A string is compressible by s bits if its minimal program is shorter by at least s bits than the string itself, i.e. if |x∗| ≤ |x| − s. Similarly, a string x is said to be compressible by s bits relative to a string w if |(x/w)∗| ≤ |x| − s. Regardless of how compressible a string x may be, its minimal program x∗ is compressible by at most an additive constant depending on the universal computer but independent of x. [If (x∗)∗ were much smaller than x∗, then the role of x∗ as minimal program for x would be undercut by a program of the form “execute the result of executing (x∗)∗.”] Similarly, a relative minimal program (x/w)∗ is compressible relative to w by at most a constant number of bits independent of x or w.

The algorithmic probability of a string x, denoted P(x), is defined as {∑2^{−|p|} : U(p) = x}. This is the probability that the U machine, with a random program chosen by coin tossing and an initially blank data tape, will halt with output x. The time-bounded algorithmic probability, P_{t}(x), is defined similarly, except that the sum is taken only over programs which halt within time t. We use P(x/w) and P_{t}(x/w) to denote the analogous algorithmic probabilities of one string x relative to another w, i.e. for computations that begin with w on the data tape and halt with x on the data tape.

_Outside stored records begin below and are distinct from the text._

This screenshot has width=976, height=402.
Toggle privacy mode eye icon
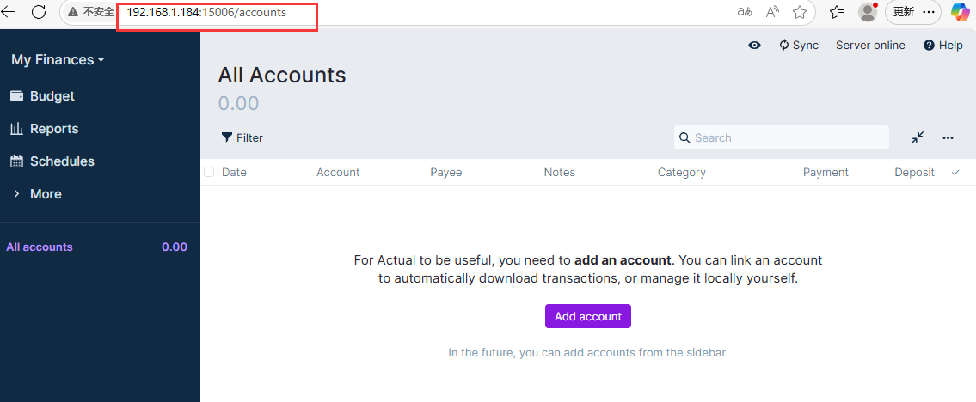click(x=755, y=45)

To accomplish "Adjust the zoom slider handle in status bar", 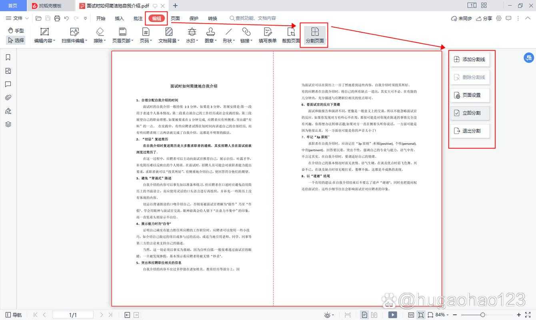I will pos(483,315).
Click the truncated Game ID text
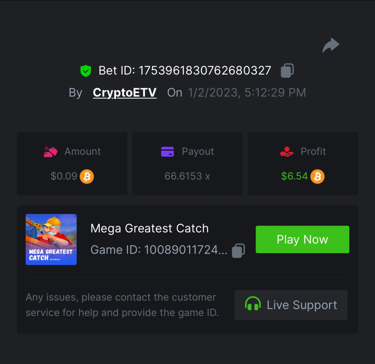 [x=159, y=250]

The algorithmic entropy H(x) is defined as the least integer greater than −log_{2}P(x), and the conditional entropy H(x/w) is defined similarly as the least integer greater than − log_{2}P(x/w). Among the most important properties of the algorithmic entropy is its equality, to within O(1), with the size of the minimal program:

∃c∀x∀wH(x/w) ≤ |(x/w)∗| ≤ H(x/w) + c

The first part of the relation, viz. that algorithmic entropy should be no greater than minimal program size, is obvious, because of the minimal program’s own contribution to the algorithmic probability. The second half of the relation is less obvious. The approximate equality of algorithmic entropy and minimal program size means that there are few near-minimal programs for any given input/output pair (x/w), and that every string gets an O(1) fraction of its algorithmic probability from its minimal program.

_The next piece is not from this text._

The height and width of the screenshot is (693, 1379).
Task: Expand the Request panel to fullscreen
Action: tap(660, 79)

Finite strings, such as minimal programs, which are incompressible or nearly so are called algorithmically random. The definition of randomness for finite strings is necessarily a little vague because of the ±O(1) machine-dependence of H(x) and, in the case of strings other than self-delimiting programs, because of the question of how to count the information encoded in the string’s length, as opposed to its bit sequence. Roughly speaking, an n-bit self-delimiting program is considered random (and therefore not *ad-hoc* as a hypothesis) iff its information content is about n bits, i.e. iff it is incompressible; while an externally delimited n-bit string is considered random iff its information content is about n + H(n) bits, enough to specify both its length and its contents.

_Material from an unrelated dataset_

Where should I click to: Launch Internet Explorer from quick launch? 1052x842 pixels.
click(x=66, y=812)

For infinite binary sequences (which may be viewed also as real numbers in the unit interval, or as characteristic sequences of sets of natural numbers) randomness can be defined sharply: a sequence X is incompressible, or algorithmically random, if there is an O(1) bound to the compressibility of its initial segments X_{n}. Intuitively, an infinite sequence is random if it is typical in every way of sequences that might be produced by tossing a fair coin; in other words, if it belongs to no informally definable set of measure zero. Algorithmically random sequences constitute a larger class, including sequences such as Ω which can be specified by ineffective definitions.

The busy beaver function B(n) is the greatest number computable by a self-delimiting program of n bits or fewer. The halting set K is {x : φ_{x}(x) converges}. This is the standard representation of the halting problem.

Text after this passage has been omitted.